Disputée par beau temps et à guichets fermés, l’épreuve montréalaise a connu un succès retentissant avec ses 317 000 spectateurs en trois jours. Dès le vendredi, lors de simples essais libres, les estrades étaient presque pleines, chose rarement vue en Formule 1.

Hormis la publicité déguisée des écuries, l’ensemble des lieux ne comportait pas de promotion de tabac; les kiosques de souvenirs ne vendaient pas d’articles reproduisant des marques de cigarettes.

La situation mondiale

L’Union européenne a voté, en novembre 2002, l’interdiction de la publicité du tabac. Tous les pays de l’Union devront mettre en vigueur cette mesure au plus tard le 31 juillet 2005, ce qui implique la fin des commandites de tabac.

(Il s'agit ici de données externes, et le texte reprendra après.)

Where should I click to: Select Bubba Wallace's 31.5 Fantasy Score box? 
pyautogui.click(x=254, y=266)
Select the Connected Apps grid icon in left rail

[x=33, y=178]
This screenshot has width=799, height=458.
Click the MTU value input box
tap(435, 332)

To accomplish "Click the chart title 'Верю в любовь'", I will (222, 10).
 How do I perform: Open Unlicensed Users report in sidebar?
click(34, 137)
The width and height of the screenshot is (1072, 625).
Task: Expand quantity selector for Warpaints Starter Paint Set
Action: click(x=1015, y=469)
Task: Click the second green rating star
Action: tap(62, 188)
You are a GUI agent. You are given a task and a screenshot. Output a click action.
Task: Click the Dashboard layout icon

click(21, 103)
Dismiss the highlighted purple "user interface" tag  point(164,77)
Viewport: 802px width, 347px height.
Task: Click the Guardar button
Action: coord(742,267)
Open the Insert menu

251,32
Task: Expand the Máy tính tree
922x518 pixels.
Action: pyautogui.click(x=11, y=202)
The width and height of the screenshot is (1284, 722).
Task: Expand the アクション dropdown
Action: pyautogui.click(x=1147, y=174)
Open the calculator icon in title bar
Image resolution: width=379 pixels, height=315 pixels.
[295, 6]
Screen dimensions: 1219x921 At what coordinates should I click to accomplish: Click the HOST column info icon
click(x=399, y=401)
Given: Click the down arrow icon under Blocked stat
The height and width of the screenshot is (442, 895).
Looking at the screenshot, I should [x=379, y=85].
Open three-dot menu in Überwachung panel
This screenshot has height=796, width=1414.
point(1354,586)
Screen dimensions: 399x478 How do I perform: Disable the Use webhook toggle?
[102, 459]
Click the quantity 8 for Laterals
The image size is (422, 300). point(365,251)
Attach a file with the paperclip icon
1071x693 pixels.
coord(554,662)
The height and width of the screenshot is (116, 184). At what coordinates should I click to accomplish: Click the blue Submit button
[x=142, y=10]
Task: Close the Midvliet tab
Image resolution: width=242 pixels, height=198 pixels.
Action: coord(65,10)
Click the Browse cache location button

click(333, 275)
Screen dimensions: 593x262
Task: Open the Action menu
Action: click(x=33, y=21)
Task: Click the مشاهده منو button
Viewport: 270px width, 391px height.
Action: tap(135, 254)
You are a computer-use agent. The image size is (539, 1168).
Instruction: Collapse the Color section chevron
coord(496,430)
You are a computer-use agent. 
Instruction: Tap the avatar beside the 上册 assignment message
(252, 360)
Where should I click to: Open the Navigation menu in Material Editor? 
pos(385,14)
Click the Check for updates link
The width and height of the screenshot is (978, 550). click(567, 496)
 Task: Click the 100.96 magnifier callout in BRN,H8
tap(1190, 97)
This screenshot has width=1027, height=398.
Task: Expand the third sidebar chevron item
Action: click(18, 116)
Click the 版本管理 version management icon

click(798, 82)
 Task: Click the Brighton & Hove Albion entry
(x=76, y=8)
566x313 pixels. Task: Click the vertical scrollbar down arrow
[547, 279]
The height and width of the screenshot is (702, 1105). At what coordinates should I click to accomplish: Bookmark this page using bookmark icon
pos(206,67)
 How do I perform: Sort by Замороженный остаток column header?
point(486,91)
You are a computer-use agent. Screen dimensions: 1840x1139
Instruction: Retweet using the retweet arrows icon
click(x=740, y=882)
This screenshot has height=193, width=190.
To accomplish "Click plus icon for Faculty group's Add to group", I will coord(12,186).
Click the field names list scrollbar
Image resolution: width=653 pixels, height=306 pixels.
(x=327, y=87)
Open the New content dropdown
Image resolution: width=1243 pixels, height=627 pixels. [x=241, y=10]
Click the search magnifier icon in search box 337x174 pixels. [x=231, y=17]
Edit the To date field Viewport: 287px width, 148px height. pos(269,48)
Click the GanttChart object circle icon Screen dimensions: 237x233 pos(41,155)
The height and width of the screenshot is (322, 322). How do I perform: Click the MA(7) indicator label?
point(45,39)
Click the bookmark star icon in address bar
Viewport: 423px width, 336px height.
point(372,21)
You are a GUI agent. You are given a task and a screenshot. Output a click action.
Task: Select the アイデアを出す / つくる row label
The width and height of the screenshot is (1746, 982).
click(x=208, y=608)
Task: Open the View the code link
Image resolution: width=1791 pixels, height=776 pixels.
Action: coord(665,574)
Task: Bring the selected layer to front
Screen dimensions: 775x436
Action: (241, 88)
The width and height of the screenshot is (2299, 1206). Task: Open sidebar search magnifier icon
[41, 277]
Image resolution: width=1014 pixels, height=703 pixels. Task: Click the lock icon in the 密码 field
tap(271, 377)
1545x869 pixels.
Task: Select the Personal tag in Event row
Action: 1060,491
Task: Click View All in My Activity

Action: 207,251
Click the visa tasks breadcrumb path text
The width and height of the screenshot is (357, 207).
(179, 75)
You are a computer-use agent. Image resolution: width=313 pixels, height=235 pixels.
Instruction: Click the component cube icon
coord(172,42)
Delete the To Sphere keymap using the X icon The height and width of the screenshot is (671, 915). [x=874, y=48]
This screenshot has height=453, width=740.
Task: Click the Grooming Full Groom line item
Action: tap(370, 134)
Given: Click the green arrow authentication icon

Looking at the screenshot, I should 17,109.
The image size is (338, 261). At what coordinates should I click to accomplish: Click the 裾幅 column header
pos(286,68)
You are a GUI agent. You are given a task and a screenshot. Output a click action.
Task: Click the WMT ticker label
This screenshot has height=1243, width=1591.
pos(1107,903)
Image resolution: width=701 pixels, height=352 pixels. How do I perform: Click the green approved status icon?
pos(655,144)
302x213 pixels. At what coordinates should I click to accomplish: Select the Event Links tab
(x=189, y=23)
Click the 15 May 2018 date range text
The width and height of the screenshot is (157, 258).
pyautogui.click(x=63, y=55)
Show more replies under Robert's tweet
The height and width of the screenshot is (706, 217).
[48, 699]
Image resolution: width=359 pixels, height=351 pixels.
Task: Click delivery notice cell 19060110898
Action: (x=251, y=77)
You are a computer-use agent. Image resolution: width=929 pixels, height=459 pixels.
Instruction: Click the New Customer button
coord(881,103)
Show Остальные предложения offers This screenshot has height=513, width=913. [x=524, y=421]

Cette position a choqué le président de la Fédération Internationale Automobile (FIA), Max Mosley. Avec l’accord de principe des cigarettiers, il proposait plutôt de mettre un terme aux commandites tabagiques à la fin de la saison 2006.

En mai dernier, lors du Grand Prix d’Espagne, les médias ont rapporté quelques propos des dirigeants du circuit sur la question du tabac. M. Mosley a entre autres affirmé que si les commandites sont prolongées à l’extérieur de l’Europe après 2006, ce sera la faute du monde de la santé qui a refusé de consentir au compromis proposé. Quant au milliardaire anglais Bernie Ecclestone, il répète le discours entendu lors de la saga du sauvetage du Grand Prix de Montréal. Il souhaite obtenir une entente avec chaque pays concerné, soit une exemption pour la période du Grand Prix. « Disparaître de l’Europe, c’est la dernière chose que nous souhaitons », dit-il, reprenant l’arme du chantage. De son côté, Jean Todt, directeur de l’écurie championne Ferrari, prétend que Marlboro va demeurer en Formule 1 « encore bien des années ». Selon lui, l’équipe renouvellera la commandite d’Altria (nouveau nom de Philip Morris) aussi longtemps que possible.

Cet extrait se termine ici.